(Saved entries)
§ §

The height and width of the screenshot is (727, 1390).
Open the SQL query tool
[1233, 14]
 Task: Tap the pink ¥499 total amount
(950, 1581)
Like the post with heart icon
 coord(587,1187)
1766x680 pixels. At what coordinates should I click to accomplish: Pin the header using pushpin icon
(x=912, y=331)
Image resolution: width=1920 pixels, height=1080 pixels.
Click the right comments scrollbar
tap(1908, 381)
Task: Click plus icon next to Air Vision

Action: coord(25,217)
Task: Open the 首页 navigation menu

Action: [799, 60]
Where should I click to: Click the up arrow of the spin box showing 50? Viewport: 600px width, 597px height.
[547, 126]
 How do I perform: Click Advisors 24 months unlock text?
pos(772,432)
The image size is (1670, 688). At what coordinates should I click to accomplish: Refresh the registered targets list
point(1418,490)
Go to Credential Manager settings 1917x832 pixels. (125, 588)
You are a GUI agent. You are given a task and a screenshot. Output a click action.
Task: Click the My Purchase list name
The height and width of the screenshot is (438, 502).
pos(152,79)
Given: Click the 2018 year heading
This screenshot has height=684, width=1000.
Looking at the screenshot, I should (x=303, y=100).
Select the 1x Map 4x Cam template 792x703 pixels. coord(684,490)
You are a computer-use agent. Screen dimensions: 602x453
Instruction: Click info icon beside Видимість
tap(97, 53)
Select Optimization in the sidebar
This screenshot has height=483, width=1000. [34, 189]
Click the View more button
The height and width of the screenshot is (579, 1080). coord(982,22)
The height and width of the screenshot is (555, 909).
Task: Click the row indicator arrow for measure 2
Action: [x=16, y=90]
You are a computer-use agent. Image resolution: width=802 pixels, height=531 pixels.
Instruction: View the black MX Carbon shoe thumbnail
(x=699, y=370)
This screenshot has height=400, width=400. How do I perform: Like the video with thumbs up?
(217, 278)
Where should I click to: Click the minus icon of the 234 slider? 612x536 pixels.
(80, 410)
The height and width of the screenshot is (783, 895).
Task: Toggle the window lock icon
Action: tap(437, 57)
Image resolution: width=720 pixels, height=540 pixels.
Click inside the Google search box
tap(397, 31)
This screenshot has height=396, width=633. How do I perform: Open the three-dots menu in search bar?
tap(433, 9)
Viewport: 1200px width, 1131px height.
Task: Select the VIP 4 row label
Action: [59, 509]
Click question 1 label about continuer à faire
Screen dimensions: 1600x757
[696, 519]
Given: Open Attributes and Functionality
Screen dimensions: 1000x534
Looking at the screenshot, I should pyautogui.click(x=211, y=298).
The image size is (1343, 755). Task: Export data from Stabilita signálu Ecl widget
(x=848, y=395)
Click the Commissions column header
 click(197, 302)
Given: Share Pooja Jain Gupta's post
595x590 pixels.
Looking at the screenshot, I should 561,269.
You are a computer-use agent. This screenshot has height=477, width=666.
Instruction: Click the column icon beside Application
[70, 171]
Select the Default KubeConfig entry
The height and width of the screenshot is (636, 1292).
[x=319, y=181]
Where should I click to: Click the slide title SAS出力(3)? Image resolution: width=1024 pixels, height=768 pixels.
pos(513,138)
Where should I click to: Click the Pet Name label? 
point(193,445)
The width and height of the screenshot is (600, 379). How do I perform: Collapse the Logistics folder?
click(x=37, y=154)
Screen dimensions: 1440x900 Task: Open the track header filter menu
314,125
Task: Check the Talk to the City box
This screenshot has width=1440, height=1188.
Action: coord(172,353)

§ §

Your answer should consist of every line from the entries that holds "agent".

Response to this task
You are a GUI agent. You are given a task and a screenshot. Output a click action.
You are a computer-use agent. Screen dimensions: 602x453
You are a computer-use agent. Image resolution: width=802 pixels, height=531 pixels.
You are a computer-use agent. This screenshot has height=477, width=666.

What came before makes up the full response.